The energy-water nexus is further complicated by environmental issues. Climate change and rising temperatures are straining water resources in some parts of the country. This means that less water is available for power plant operations. Also, because surface water is often warmer than needed, more must be drawn in to provide sufficient cooling. In addition, there have been instances of power plants temporarily shutting down because of insufficient water or temperature concerns. Furthermore, these cooling problems typically occur during hot weather when there is a demand for more electrical power for air-conditioning. A major environmental concern is the process of using once-through water for cooling at power plants. These water withdrawals pull aquatic organisms into the plant or trap them against screens; the resulting mortality rate is high. Furthermore, after it has cooled the power plant systems, water is returned to water bodies at a higher temperature, which also has detrimental effects on aquatic life and ecosystems.
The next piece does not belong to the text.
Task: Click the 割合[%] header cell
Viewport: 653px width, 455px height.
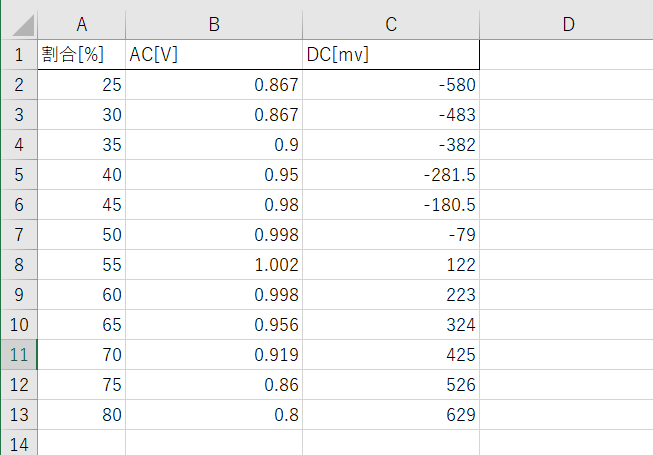Action: click(x=81, y=55)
Ways to improve the sometimes-counterproductive relationship between energy and water for the benefit of all stakeholders have been under study for some time. For example, in 2011, the Government Accountability Office (GAO) reported in Energy-Water Nexus that while few nationwide studies have been conducted on the amount of energy used to provide drinking water and wastewater services, there are technologies and approaches that can improve the energy efficiency of drinking water and wastewater processes. But new and more efficient equipment is costly, and public water systems typically must first use their limited funds to ensure the provision of clean drinking water before they can upgrade to more efficient equipment.
Water Intensity Is Down
Since 2011, the nexus has shown some signs of improvement on the energy side with the growth of renewable generation, which requires little and sometimes no water. Also, advancements such as the installation of cooling towers at power plants, which enable recycling of water for cooling, has somewhat reduced the demand for freshwater. In November 2018, the Energy Information Administration (EIA) reported that the water intensity of total U.S power generation—the average amount of water withdrawn per unit of total net electricity generated—fell from 15.1 gallons (gal) per kilowatt-hour (kWh) in 2014 to 13.0 gal per kWh in 2017. But thermoelectric power still accounts for more than 40 percent of all water withdrawals in the United States, about 133 billion gallons a day (BGD) according to the U.S. Geological Survey. Withdrawals for irrigation and public water are estimated at 118 BGD and 39 BGD respectively. According to the EIA, in 2017, energy withdrawals were more than twice the amount that flows over the Niagara Falls each year.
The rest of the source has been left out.